Dec. 14 (Bloomberg) -- Vietnam’s government bonds rose, with five-year yields dropping to the lowest in two weeks, on speculation the central bank will cut borrowing costs. The dong dropped.
The State Bank of Vietnam will reduce the interest-rate cap on dong deposits at commercial lenders next year, online newswire VnExpress reported, citing an unidentified banker who attended a meeting between banks and the monetary authority last week.
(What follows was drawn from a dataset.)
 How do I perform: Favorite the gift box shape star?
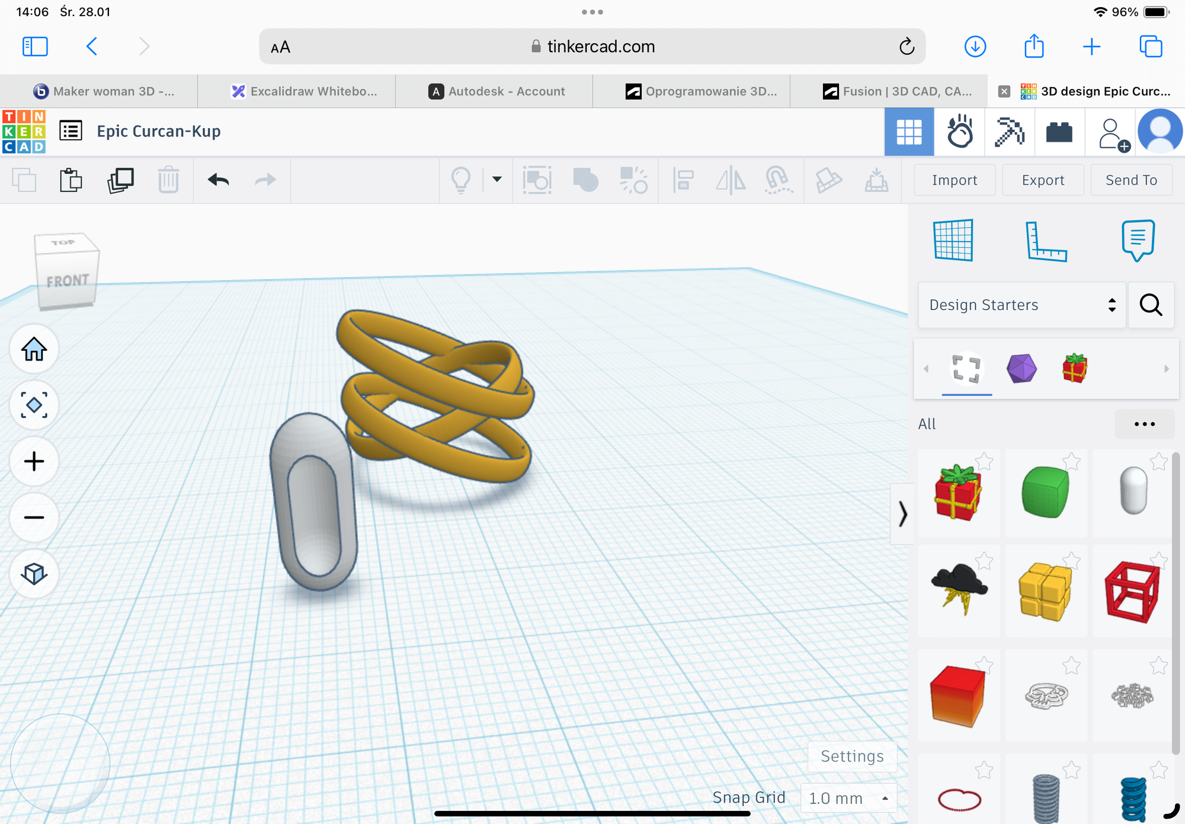tap(984, 461)
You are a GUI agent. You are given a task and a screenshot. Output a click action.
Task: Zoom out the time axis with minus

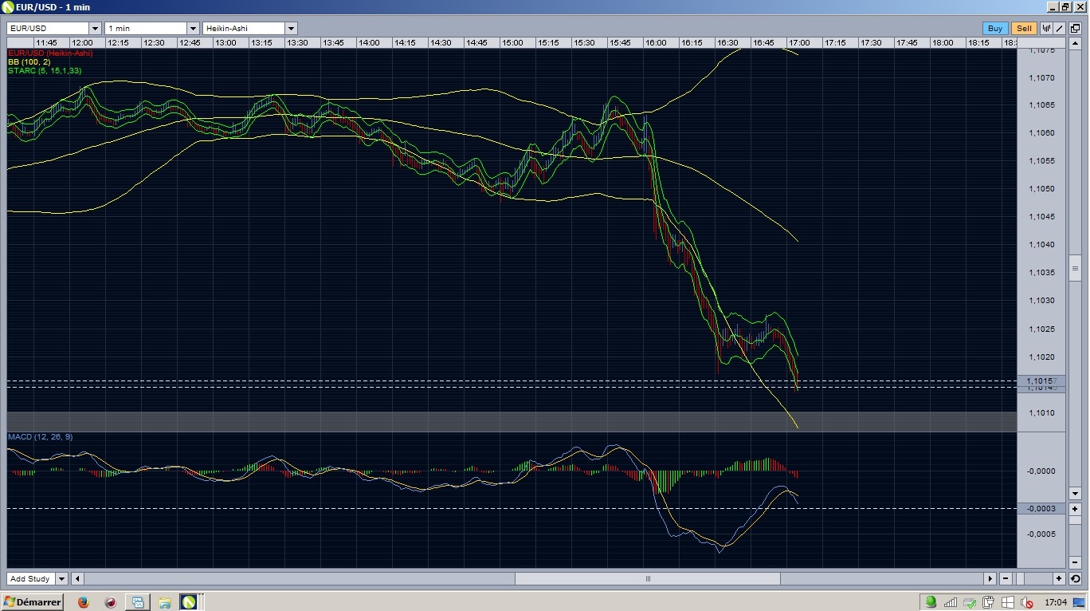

The State Bank said at the meeting that it will leave the ceiling unchanged at 14 percent through December, according to VnExpress.
“People in the market expect the average level of interest rates to drop early next year, so they probably priced that to their bond yields,” said Nguyen Thi Ngoc Anh, the Ho Chi Minh City-based head of fixed-income trading at Asia Commercial Bank.
The yield on benchmark five-year notes declined four basis points, or 0.04 percentage point, to 12.44 percent, according to a daily fixing from banks compiled by Bloomberg. That was the lowest rate since Nov. 29.
The dong fell 0.1 percent to 21,025 per dollar as of 4:30 p.m. in Hanoi, according to prices from banks compiled by Bloomberg.
The State Bank of Vietnam lowered its reference rate to 20,813 from 20,803 yesterday, according to its website. It was the first time since Oct. 28 that the central bank changed the daily rate. The currency is allowed to fluctuate by as much as 1 percent on either side of that rate.